───── DATA SUPPLIED
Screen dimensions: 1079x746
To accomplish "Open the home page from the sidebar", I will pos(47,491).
──────────
───── DATA SUPPLIED
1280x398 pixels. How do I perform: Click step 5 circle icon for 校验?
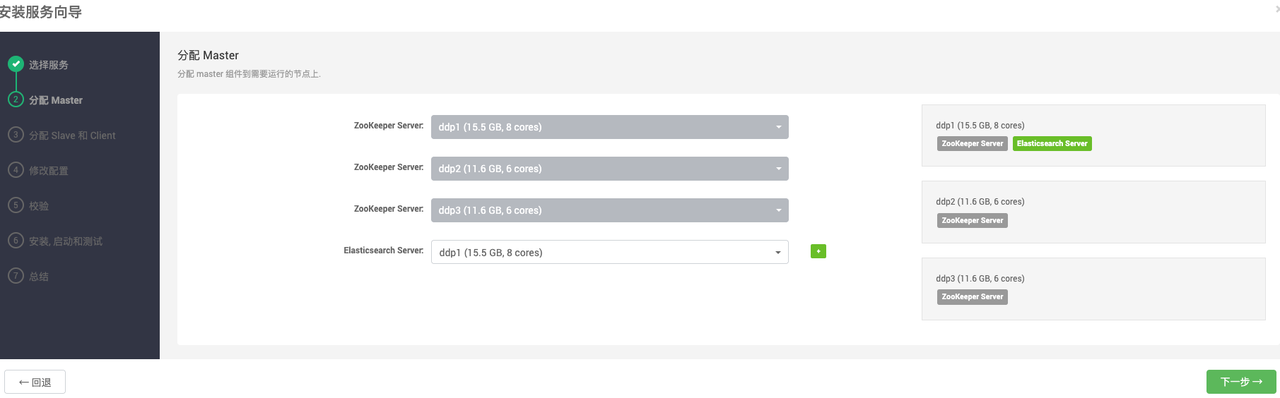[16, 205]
──────────
───── DATA SUPPLIED
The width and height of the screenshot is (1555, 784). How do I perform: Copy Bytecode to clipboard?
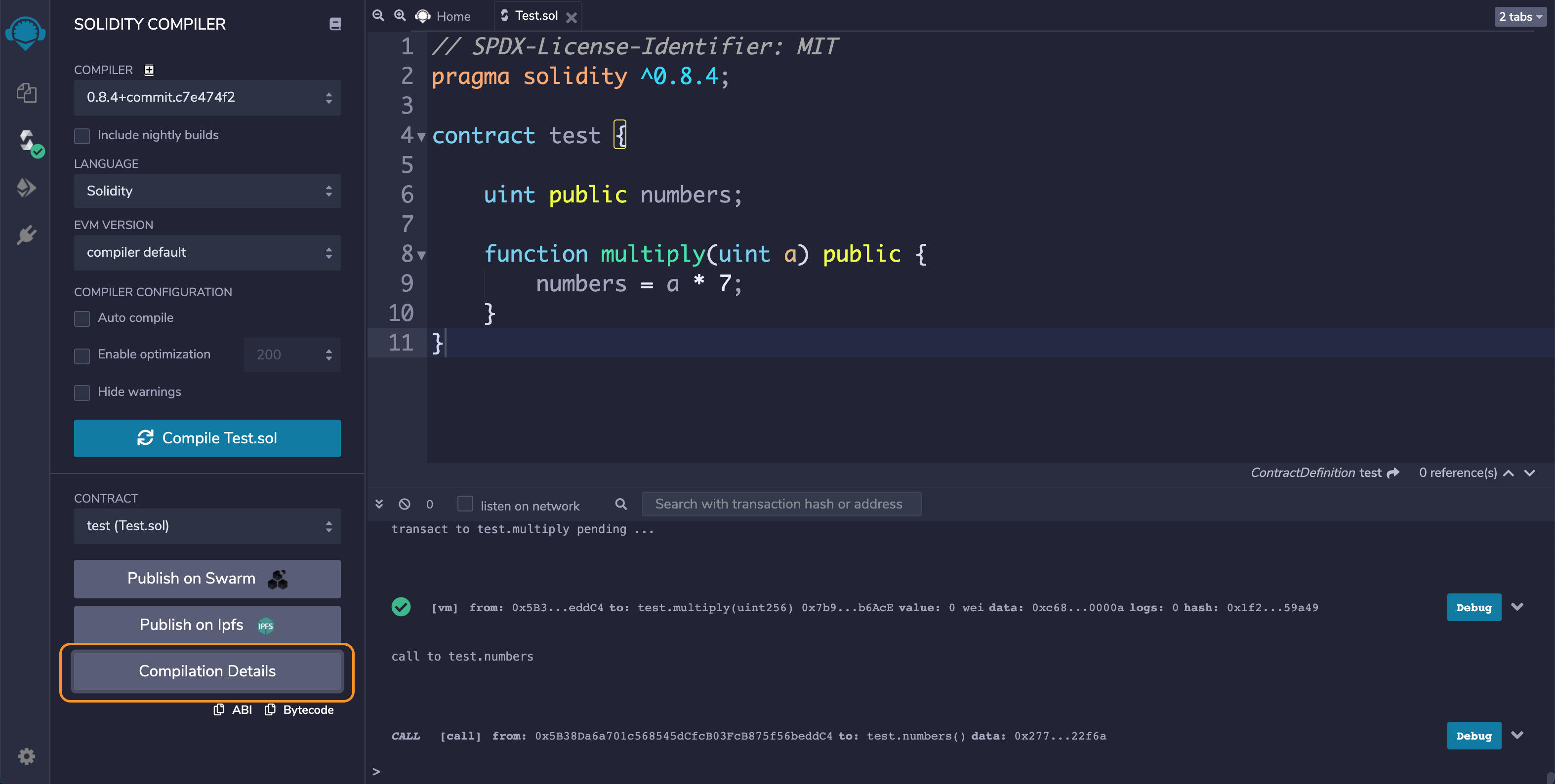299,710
──────────
Reproduce the records from the line with "Screen dimensions: 1079x746" to the line with "I will pos(47,491).", substituting "settings page" for "home page" and leaving everything else untouched.

RESPONSE TO THIS EXERCISE:
Screen dimensions: 1079x746
To accomplish "Open the settings page from the sidebar", I will pos(47,491).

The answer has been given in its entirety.